Maya gave up her questioning. The headache that she had been, for hours, too upset to notice finally forced her to notice. She rustled Max’s arm again, a soft something under the blanket. He looked back again and they gazed at each other. “Tell me what it was like,” Maya said.

Max scratched his ear pensively like an old man, and his face loosened. “There was a boy there who was sick.”

“Sick? In what way?”

“He said funny things. Ba-ba-baa.”

“Did he scare you?”

“No. I liked him.”

“Did you tell him that?”

“No. Should I have told him?”

“I bet he could tell. I bet he liked you, too. You’re very likable. I’m sorry I woke you. I’m sorry I raised my voice just now.”

“I wish I’d told him.”

“Don’t be upset that you didn’t tell him. I think he knew. Very often, people know what you mean even if you don’t say anything.”

“Is Papa mad at me?”

“Papa doesn’t know how to be mad at you. But if you want to do that again, you have to tell us. If you want, we can come with you. I will come with you, for sure. Maybe I’ll like it, too. Can you promise me that?”

Max nodded. She wanted to believe him, but didn’t. “If you’re sad,” she went on, “why not come to me? We’ll do something together.
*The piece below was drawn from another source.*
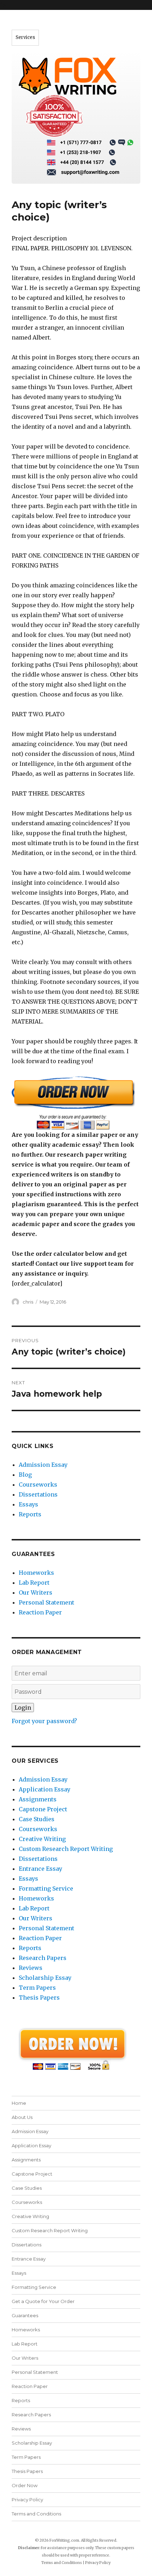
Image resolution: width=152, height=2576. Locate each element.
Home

We’ll cook something fun. And if that doesn’t work, we’ll get the tent back out when Grandpa is gone. And we’ll call Oliver, and have a slumber party. And when one of these things makes you not sad anymore, you tell me, and from then on we’ll know how to fix it.”

Max didn’t say anything, just lay there contemplating her words.

“I’m sorry I woke you,” she said.

“I don’t mind. I’ll fall asleep right away.”

“Okay,” she said. “Hey, I like your hair this long.”

He started rubbing the heel of a palm in an eye. He kept going, and she forced away his hand. “Come on, you’ll make it red,” she said. But really it was because she was fearful that every strange gesture meant something strange.

“Can I ask something?” he said.

“Of course you can.”

“You were the same age as me once, right?”

She laughed. “Yes, I was, baby. Yes.”

“Were you like me?” he said.

She reached for his shoulder under the blanket. “I don’t know,” she said. “I don’t remember a lot. My mother — your grandmother — you met her when you were tiny — we spent every day in the summer together. Do you know what we would do? We would go to the department store and buy a box of the cheapest glasses they had. Twenty glasses. Each one had a different fish stenciled on it. Then we dragged this box to the garbage terminal. All the garbage in the city went there. It smelled so bad out there. The men who worked there stopped to stare at us. They were not like regular men — if you worked at the garbage terminal, that meant you couldn’t get a job somewhere else. But they weren’t mean — just puzzled. They watched as we took the glasses out of the box one by one and threw them at the back wall of the building. They smashed into tiny little pieces.”